__WORK TO DO__: Copy the following lines word for word.

(Element lookup records)

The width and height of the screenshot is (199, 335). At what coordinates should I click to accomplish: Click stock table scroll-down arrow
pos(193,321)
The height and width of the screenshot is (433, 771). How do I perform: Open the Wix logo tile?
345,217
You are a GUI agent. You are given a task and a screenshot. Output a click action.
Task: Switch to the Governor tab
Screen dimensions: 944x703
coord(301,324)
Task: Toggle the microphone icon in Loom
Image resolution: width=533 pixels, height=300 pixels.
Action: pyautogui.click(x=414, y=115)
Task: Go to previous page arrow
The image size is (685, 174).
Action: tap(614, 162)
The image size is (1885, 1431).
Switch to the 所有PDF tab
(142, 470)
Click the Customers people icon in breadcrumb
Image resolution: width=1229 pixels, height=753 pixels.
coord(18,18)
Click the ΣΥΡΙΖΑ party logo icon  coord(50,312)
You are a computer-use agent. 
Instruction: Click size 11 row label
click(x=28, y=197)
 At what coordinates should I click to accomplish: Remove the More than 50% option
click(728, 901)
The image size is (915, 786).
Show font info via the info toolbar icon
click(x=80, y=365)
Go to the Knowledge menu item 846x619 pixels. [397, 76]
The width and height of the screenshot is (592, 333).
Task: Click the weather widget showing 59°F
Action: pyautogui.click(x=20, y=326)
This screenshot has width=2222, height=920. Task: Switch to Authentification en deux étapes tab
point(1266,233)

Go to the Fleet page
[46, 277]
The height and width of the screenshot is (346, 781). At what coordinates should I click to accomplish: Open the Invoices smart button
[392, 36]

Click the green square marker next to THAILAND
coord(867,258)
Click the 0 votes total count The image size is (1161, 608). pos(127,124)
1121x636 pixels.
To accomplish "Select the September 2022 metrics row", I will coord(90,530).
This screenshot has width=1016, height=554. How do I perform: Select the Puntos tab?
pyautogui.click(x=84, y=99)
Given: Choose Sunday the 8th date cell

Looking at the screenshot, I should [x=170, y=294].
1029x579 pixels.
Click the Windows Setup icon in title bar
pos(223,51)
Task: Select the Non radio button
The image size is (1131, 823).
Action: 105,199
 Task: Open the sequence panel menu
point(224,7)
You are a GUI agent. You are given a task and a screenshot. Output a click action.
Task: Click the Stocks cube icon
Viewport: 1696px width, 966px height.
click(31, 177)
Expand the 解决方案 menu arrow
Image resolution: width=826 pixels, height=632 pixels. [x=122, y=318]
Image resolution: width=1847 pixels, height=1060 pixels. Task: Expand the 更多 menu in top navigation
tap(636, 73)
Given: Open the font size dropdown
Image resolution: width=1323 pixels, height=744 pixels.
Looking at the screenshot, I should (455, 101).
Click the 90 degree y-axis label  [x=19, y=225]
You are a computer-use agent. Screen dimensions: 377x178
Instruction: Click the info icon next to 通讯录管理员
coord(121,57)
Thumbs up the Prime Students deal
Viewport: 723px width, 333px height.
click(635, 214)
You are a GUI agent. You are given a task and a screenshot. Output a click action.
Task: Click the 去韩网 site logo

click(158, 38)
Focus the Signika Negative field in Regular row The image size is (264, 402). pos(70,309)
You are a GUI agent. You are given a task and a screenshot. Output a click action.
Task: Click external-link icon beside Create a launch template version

__WORKED SOLUTION__:
The width and height of the screenshot is (199, 335). At what coordinates should I click to accomplish: Click stock table scroll-down arrow
pos(193,321)
The height and width of the screenshot is (433, 771). How do I perform: Open the Wix logo tile?
345,217
You are a GUI agent. You are given a task and a screenshot. Output a click action.
Task: Switch to the Governor tab
Screen dimensions: 944x703
coord(301,324)
Task: Toggle the microphone icon in Loom
Image resolution: width=533 pixels, height=300 pixels.
Action: pyautogui.click(x=414, y=115)
Task: Go to previous page arrow
The image size is (685, 174).
Action: tap(614, 162)
The image size is (1885, 1431).
Switch to the 所有PDF tab
(142, 470)
Click the Customers people icon in breadcrumb
Image resolution: width=1229 pixels, height=753 pixels.
coord(18,18)
Click the ΣΥΡΙΖΑ party logo icon  coord(50,312)
You are a computer-use agent. 
Instruction: Click size 11 row label
click(x=28, y=197)
 At what coordinates should I click to accomplish: Remove the More than 50% option
click(728, 901)
The image size is (915, 786).
Show font info via the info toolbar icon
click(x=80, y=365)
Go to the Knowledge menu item 846x619 pixels. [397, 76]
The width and height of the screenshot is (592, 333).
Task: Click the weather widget showing 59°F
Action: pyautogui.click(x=20, y=326)
This screenshot has width=2222, height=920. Task: Switch to Authentification en deux étapes tab
point(1266,233)

Go to the Fleet page
[46, 277]
The height and width of the screenshot is (346, 781). At what coordinates should I click to accomplish: Open the Invoices smart button
[392, 36]

Click the green square marker next to THAILAND
coord(867,258)
Click the 0 votes total count The image size is (1161, 608). pos(127,124)
1121x636 pixels.
To accomplish "Select the September 2022 metrics row", I will coord(90,530).
This screenshot has width=1016, height=554. How do I perform: Select the Puntos tab?
pyautogui.click(x=84, y=99)
Given: Choose Sunday the 8th date cell

Looking at the screenshot, I should [x=170, y=294].
1029x579 pixels.
Click the Windows Setup icon in title bar
pos(223,51)
Task: Select the Non radio button
The image size is (1131, 823).
Action: 105,199
 Task: Open the sequence panel menu
point(224,7)
You are a GUI agent. You are given a task and a screenshot. Output a click action.
Task: Click the Stocks cube icon
Viewport: 1696px width, 966px height.
click(31, 177)
Expand the 解决方案 menu arrow
Image resolution: width=826 pixels, height=632 pixels. [x=122, y=318]
Image resolution: width=1847 pixels, height=1060 pixels. Task: Expand the 更多 menu in top navigation
tap(636, 73)
Given: Open the font size dropdown
Image resolution: width=1323 pixels, height=744 pixels.
Looking at the screenshot, I should (455, 101).
Click the 90 degree y-axis label  [x=19, y=225]
You are a computer-use agent. Screen dimensions: 377x178
Instruction: Click the info icon next to 通讯录管理员
coord(121,57)
Thumbs up the Prime Students deal
Viewport: 723px width, 333px height.
click(635, 214)
You are a GUI agent. You are given a task and a screenshot. Output a click action.
Task: Click the 去韩网 site logo

click(158, 38)
Focus the Signika Negative field in Regular row The image size is (264, 402). pos(70,309)
You are a GUI agent. You are given a task and a screenshot. Output a click action.
Task: Click external-link icon beside Create a launch template version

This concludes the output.